*** INFORMATION PROVIDED ***

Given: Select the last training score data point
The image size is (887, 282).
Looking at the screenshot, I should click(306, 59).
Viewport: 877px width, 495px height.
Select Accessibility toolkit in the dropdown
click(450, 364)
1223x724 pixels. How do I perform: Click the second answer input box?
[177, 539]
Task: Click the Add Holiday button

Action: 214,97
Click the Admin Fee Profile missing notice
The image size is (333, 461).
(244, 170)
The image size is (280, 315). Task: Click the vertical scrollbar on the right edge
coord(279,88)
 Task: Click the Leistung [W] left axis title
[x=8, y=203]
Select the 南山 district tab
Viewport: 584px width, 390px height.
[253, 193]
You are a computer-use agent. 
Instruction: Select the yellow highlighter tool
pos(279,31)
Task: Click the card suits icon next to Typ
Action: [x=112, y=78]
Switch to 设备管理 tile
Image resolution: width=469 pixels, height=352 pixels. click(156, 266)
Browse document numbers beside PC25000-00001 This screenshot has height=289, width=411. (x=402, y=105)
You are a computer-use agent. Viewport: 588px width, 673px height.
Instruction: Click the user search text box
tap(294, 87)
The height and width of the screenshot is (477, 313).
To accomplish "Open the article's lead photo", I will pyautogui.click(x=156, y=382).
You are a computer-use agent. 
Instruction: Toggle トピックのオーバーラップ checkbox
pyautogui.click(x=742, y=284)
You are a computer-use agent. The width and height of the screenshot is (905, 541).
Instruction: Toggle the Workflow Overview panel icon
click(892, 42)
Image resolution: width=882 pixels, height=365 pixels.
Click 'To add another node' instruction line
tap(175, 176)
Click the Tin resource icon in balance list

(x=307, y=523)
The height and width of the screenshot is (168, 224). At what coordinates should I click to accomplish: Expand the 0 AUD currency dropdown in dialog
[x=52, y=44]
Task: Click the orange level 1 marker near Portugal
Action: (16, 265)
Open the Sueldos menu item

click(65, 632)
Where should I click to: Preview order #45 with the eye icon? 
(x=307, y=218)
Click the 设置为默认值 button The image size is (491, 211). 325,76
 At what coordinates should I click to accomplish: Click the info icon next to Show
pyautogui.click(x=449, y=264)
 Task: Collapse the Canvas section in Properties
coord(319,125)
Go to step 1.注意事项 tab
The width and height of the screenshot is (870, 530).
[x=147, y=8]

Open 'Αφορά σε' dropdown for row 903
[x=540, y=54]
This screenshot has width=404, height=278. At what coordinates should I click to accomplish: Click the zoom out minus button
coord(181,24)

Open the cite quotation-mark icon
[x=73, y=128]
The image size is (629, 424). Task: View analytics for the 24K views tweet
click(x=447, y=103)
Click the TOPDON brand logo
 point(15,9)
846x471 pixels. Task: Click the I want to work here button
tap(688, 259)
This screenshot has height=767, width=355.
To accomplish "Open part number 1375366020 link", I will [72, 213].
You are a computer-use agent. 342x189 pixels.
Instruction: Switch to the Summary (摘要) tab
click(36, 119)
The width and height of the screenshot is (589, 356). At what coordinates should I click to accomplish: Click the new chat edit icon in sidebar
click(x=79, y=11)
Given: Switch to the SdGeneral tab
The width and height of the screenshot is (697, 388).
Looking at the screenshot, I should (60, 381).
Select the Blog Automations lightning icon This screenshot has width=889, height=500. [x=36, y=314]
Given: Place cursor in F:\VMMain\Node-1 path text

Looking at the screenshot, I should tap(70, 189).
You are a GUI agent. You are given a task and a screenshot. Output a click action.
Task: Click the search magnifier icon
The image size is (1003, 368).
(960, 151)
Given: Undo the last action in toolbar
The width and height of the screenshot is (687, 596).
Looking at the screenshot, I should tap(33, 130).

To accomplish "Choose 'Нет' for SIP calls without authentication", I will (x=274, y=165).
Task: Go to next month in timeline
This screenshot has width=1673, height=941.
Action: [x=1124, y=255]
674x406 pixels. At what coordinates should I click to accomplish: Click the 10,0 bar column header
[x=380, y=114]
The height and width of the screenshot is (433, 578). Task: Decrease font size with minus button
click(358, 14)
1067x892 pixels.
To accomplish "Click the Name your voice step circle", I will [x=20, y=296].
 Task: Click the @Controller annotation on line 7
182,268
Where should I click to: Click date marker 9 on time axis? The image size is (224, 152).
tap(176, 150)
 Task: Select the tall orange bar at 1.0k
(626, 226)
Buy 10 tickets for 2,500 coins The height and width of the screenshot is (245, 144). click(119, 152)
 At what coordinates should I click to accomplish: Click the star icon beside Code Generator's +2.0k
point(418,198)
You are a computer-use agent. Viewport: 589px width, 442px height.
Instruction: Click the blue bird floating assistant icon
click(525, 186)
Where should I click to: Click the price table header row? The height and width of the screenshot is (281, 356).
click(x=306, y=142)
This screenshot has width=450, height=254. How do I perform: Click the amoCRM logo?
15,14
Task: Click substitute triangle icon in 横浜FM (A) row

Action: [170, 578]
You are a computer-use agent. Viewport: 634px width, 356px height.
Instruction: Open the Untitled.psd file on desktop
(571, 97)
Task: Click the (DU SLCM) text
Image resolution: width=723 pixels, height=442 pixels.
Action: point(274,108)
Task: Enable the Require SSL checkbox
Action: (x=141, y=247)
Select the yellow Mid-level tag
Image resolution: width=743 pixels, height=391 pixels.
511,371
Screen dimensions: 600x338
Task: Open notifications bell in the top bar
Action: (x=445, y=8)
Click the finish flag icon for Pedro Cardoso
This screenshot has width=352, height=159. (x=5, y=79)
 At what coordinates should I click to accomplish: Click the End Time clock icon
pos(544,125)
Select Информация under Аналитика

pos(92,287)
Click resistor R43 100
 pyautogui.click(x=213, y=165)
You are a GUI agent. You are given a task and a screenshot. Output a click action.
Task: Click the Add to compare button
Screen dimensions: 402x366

*** End of INFORMATION PROVIDED ***

◆ WORK TO BE COMPLETED
After reading the data, retype all of it exactly as it reads.

◆ RESPONSE FOR THIS EXERCISE
Given: Select the last training score data point
The image size is (887, 282).
Looking at the screenshot, I should click(306, 59).
Viewport: 877px width, 495px height.
Select Accessibility toolkit in the dropdown
click(450, 364)
1223x724 pixels. How do I perform: Click the second answer input box?
[177, 539]
Task: Click the Add Holiday button

Action: 214,97
Click the Admin Fee Profile missing notice
The image size is (333, 461).
(244, 170)
The image size is (280, 315). Task: Click the vertical scrollbar on the right edge
coord(279,88)
 Task: Click the Leistung [W] left axis title
[x=8, y=203]
Select the 南山 district tab
Viewport: 584px width, 390px height.
[253, 193]
You are a computer-use agent. 
Instruction: Select the yellow highlighter tool
pos(279,31)
Task: Click the card suits icon next to Typ
Action: [x=112, y=78]
Switch to 设备管理 tile
Image resolution: width=469 pixels, height=352 pixels. click(156, 266)
Browse document numbers beside PC25000-00001 This screenshot has height=289, width=411. (x=402, y=105)
You are a computer-use agent. Viewport: 588px width, 673px height.
Instruction: Click the user search text box
tap(294, 87)
The height and width of the screenshot is (477, 313).
To accomplish "Open the article's lead photo", I will pyautogui.click(x=156, y=382).
You are a computer-use agent. 
Instruction: Toggle トピックのオーバーラップ checkbox
pyautogui.click(x=742, y=284)
You are a computer-use agent. The width and height of the screenshot is (905, 541).
Instruction: Toggle the Workflow Overview panel icon
click(892, 42)
Image resolution: width=882 pixels, height=365 pixels.
Click 'To add another node' instruction line
tap(175, 176)
Click the Tin resource icon in balance list

(x=307, y=523)
The height and width of the screenshot is (168, 224). At what coordinates should I click to accomplish: Expand the 0 AUD currency dropdown in dialog
[x=52, y=44]
Task: Click the orange level 1 marker near Portugal
Action: (16, 265)
Open the Sueldos menu item

click(65, 632)
Where should I click to: Preview order #45 with the eye icon? 
(x=307, y=218)
Click the 设置为默认值 button The image size is (491, 211). 325,76
 At what coordinates should I click to accomplish: Click the info icon next to Show
pyautogui.click(x=449, y=264)
 Task: Collapse the Canvas section in Properties
coord(319,125)
Go to step 1.注意事项 tab
The width and height of the screenshot is (870, 530).
[x=147, y=8]

Open 'Αφορά σε' dropdown for row 903
[x=540, y=54]
This screenshot has width=404, height=278. At what coordinates should I click to accomplish: Click the zoom out minus button
coord(181,24)

Open the cite quotation-mark icon
[x=73, y=128]
The image size is (629, 424). Task: View analytics for the 24K views tweet
click(x=447, y=103)
Click the TOPDON brand logo
 point(15,9)
846x471 pixels. Task: Click the I want to work here button
tap(688, 259)
This screenshot has height=767, width=355.
To accomplish "Open part number 1375366020 link", I will [72, 213].
You are a computer-use agent. 342x189 pixels.
Instruction: Switch to the Summary (摘要) tab
click(36, 119)
The width and height of the screenshot is (589, 356). At what coordinates should I click to accomplish: Click the new chat edit icon in sidebar
click(x=79, y=11)
Given: Switch to the SdGeneral tab
The width and height of the screenshot is (697, 388).
Looking at the screenshot, I should (60, 381).
Select the Blog Automations lightning icon This screenshot has width=889, height=500. [x=36, y=314]
Given: Place cursor in F:\VMMain\Node-1 path text

Looking at the screenshot, I should tap(70, 189).
You are a GUI agent. You are given a task and a screenshot. Output a click action.
Task: Click the search magnifier icon
The image size is (1003, 368).
(960, 151)
Given: Undo the last action in toolbar
The width and height of the screenshot is (687, 596).
Looking at the screenshot, I should tap(33, 130).

To accomplish "Choose 'Нет' for SIP calls without authentication", I will (x=274, y=165).
Task: Go to next month in timeline
This screenshot has width=1673, height=941.
Action: [x=1124, y=255]
674x406 pixels. At what coordinates should I click to accomplish: Click the 10,0 bar column header
[x=380, y=114]
The height and width of the screenshot is (433, 578). Task: Decrease font size with minus button
click(358, 14)
1067x892 pixels.
To accomplish "Click the Name your voice step circle", I will [x=20, y=296].
 Task: Click the @Controller annotation on line 7
182,268
Where should I click to: Click date marker 9 on time axis? The image size is (224, 152).
tap(176, 150)
 Task: Select the tall orange bar at 1.0k
(626, 226)
Buy 10 tickets for 2,500 coins The height and width of the screenshot is (245, 144). click(119, 152)
 At what coordinates should I click to accomplish: Click the star icon beside Code Generator's +2.0k
point(418,198)
You are a computer-use agent. Viewport: 589px width, 442px height.
Instruction: Click the blue bird floating assistant icon
click(525, 186)
Where should I click to: Click the price table header row? The height and width of the screenshot is (281, 356).
click(x=306, y=142)
This screenshot has width=450, height=254. How do I perform: Click the amoCRM logo?
15,14
Task: Click substitute triangle icon in 横浜FM (A) row

Action: [170, 578]
You are a computer-use agent. Viewport: 634px width, 356px height.
Instruction: Open the Untitled.psd file on desktop
(571, 97)
Task: Click the (DU SLCM) text
Image resolution: width=723 pixels, height=442 pixels.
Action: point(274,108)
Task: Enable the Require SSL checkbox
Action: (x=141, y=247)
Select the yellow Mid-level tag
Image resolution: width=743 pixels, height=391 pixels.
511,371
Screen dimensions: 600x338
Task: Open notifications bell in the top bar
Action: (x=445, y=8)
Click the finish flag icon for Pedro Cardoso
This screenshot has width=352, height=159. (x=5, y=79)
 At what coordinates should I click to accomplish: Click the End Time clock icon
pos(544,125)
Select Информация under Аналитика

pos(92,287)
Click resistor R43 100
 pyautogui.click(x=213, y=165)
You are a GUI agent. You are given a task and a screenshot. Output a click action.
Task: Click the Add to compare button
Screen dimensions: 402x366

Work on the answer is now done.